King Charles makes tackling food waste first major personal project as monarch

Initiative will build on Coronation Food Project, a national scheme created to tackle food insecurity

The King is preparing to launch his first major personal project as monarch – an initiative aiming to bridge the gap between food waste and food need.

The project, to be unveiled in the autumn, will build on the Coronation Food Project, a national scheme created to tackle food insecurity and waste.

It is a subject about which the King is passionate. He has previously voiced support for “use up” days, which can reduce food waste by up to a third, while personal efforts to save resources include feeding kitchen food scraps to his chickens and converting his Aston Martin sports car to run on surplus wine and whey from the cheese process.

Such is his dedication to the cause that the King is no stranger to unveiling fridge freezers as well as plaques. Earlier this year, he unveiled a freezer at the Felix Project, a food redistribution charity in east London, and made a donation to a £1 million fund providing fridges and freezers to food banks and community groups.

In 2020, he did the same on an engagement in Ayrshire, whipping a tartan blanket off a two-door community fridge freezer.

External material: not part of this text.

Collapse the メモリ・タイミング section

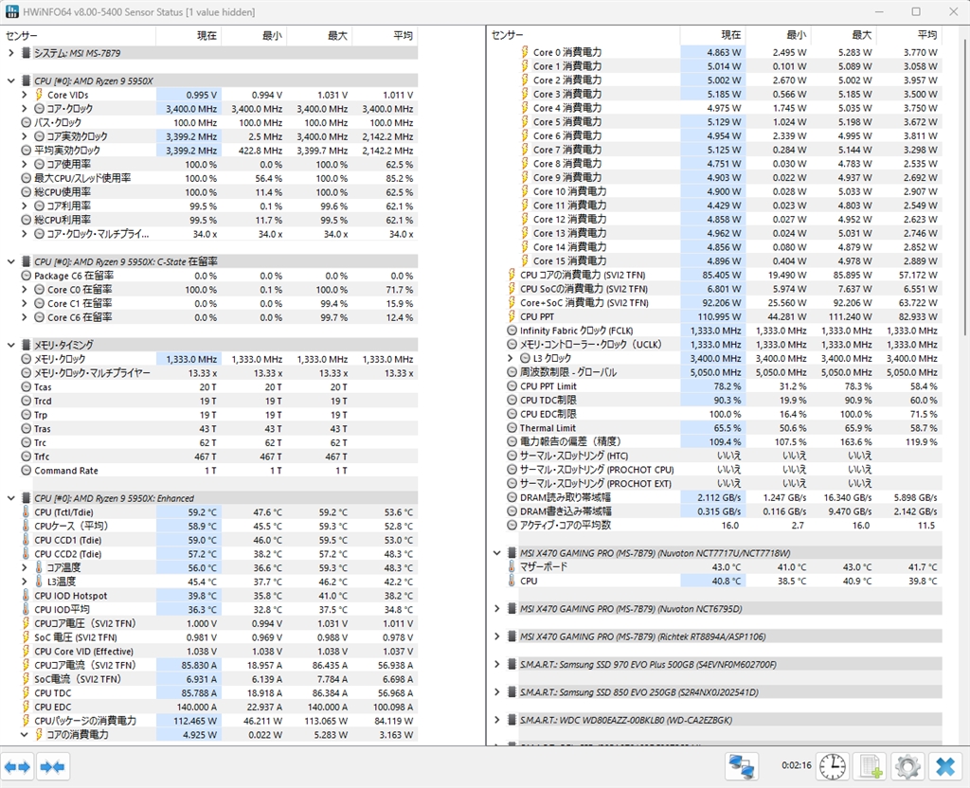[x=10, y=345]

An estimated 1.3 billion tonnes of food are wasted every year around the globe – around a third of all food produced – with more than half of it thrown away at home.

The King has insisted that “informed choices” can help cut the “colossal” amount of waste. He also believes that tackling the problem could reduce global greenhouse gas emissions by up to 10 per cent because farmers would be under less pressure.

In an interview with The Telegraph in 2010, the then Prince Charles expressed frustration about food waste, saying: “It’s perhaps worth drawing attention to the immense amount of waste in the system – something like 10 billion quid’s worth a year.

“That is immoral again. When people shout and scream that you can’t feed the world on sustainable approaches to farming, it’s absolute nonsense – an organic approach can increase yields enormously.”

The King attended the launch of the Coronation Food Project in July after it was given financial support from the Prince of Wales’s Charitable Fund (PWCF).

Sir Ian Cheshire, the fund’s chairman of trustees, told guests at Clarence House it would be a “significant” national project.

Working with farmers, supermarkets and food redistribution charities, it aims to ensure edible surplus food and waste produce that is normally thrown away goes to charities supporting those in need or is reused.

The PWCF receives most of its income from the Waitrose Duchy Organic brand, established by the then Prince Charles in 1992, and has raised more than £40 million through the sales of the products.

In September 2021, he teamed up with chef Jamie Oliver to launch Food for the Future, a project that aimed to educate children how to eat sustainably and cut back on waste in the kitchen.